Caixa registra lucro líquido de R$ 873 milhões

SÃO PAULO, 19 de maio de 2008 - A Caixa Econômica Federal registrou lucro líquido de R$ 873 milhões no primeiro trimestre de 2008, o que representa crescimento de 12,2% em relação ao mesmo período de 2007. O desempenho foi influenciado pelo resultado da intermediação financeira, no valor de R$ 3 bilhões, e pelo resultado operacional de R$ 1,2 bilhão. Destacam-se também as receitas de operações de crédito e de prestação de serviços, R$ 2,4 bilhões e R$ 1,8 bilhão, respectivamente.
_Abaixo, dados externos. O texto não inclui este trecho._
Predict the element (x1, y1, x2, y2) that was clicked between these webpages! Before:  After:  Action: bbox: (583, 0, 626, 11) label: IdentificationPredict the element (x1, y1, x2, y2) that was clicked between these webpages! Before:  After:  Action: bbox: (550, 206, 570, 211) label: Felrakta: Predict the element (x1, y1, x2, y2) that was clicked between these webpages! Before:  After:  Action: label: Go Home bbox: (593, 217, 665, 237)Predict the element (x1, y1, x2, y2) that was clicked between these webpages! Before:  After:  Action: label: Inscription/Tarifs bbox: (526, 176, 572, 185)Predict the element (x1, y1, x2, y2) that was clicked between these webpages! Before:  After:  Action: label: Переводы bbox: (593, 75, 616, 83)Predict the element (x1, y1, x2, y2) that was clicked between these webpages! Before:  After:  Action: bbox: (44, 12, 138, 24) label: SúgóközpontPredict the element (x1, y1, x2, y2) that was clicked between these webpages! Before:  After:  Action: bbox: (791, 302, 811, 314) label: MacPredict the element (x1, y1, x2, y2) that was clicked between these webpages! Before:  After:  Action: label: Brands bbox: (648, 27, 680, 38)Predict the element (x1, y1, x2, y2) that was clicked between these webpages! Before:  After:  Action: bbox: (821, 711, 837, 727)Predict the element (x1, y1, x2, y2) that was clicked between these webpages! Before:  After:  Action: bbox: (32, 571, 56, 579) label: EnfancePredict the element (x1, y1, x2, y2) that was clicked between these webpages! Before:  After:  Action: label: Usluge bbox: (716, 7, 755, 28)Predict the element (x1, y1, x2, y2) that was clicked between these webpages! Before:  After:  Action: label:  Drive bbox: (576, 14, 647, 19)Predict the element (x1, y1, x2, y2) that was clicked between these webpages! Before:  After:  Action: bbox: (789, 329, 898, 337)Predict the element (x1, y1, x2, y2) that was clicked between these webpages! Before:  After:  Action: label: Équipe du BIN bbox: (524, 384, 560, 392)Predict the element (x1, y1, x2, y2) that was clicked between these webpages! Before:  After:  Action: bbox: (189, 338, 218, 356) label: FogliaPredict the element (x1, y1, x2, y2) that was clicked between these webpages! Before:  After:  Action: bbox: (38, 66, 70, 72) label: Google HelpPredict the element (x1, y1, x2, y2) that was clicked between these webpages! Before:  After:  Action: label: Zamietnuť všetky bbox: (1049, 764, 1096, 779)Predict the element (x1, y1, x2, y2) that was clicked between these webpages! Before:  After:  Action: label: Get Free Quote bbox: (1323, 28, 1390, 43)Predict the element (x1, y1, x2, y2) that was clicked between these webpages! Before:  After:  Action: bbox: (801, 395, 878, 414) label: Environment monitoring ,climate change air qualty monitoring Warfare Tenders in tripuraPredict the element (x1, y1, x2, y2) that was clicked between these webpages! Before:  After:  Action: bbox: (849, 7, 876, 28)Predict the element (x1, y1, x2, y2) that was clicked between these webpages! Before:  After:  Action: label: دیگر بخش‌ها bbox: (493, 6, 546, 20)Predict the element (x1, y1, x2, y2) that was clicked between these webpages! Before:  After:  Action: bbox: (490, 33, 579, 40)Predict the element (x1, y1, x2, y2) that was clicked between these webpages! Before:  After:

Parte do lucro de 2008, no valor de R$ 154 milhões, foi destinada à União a título de juros sobre capital próprio. Quando somados aos repasses das Loterias Federais, tributos e encargos recolhidos, o montante designado à sociedade foi de R$ 1,7 bilhão.

O retorno sobre o patrimônio líquido foi de 34,7%. De janeiro a março, os ativos atingiram R$ 254,4 bilhões, com crescimento de 15,9% em relação a 2007 (R$ 219,5 bilhões).

O resultado da carteira de títulos e valores mobiliários chegou a R$ 3,8 bilhões, permanecendo praticamente estável quando comparado ao primeiro trimestre de 2007.

O saldo dos depósitos cresceu 15,7%, atingindo R$ 143,8 bilhões ao final do primeiro trimestre. A poupança se destacou com captação líquida de R$ 2,3 bilhões ante R$ 2,2 bilhões no mesmo período do ano passado. O saldo da poupança foi de R$ 79,1 bilhões, garantindo participação de 32,5% no mercado nacional.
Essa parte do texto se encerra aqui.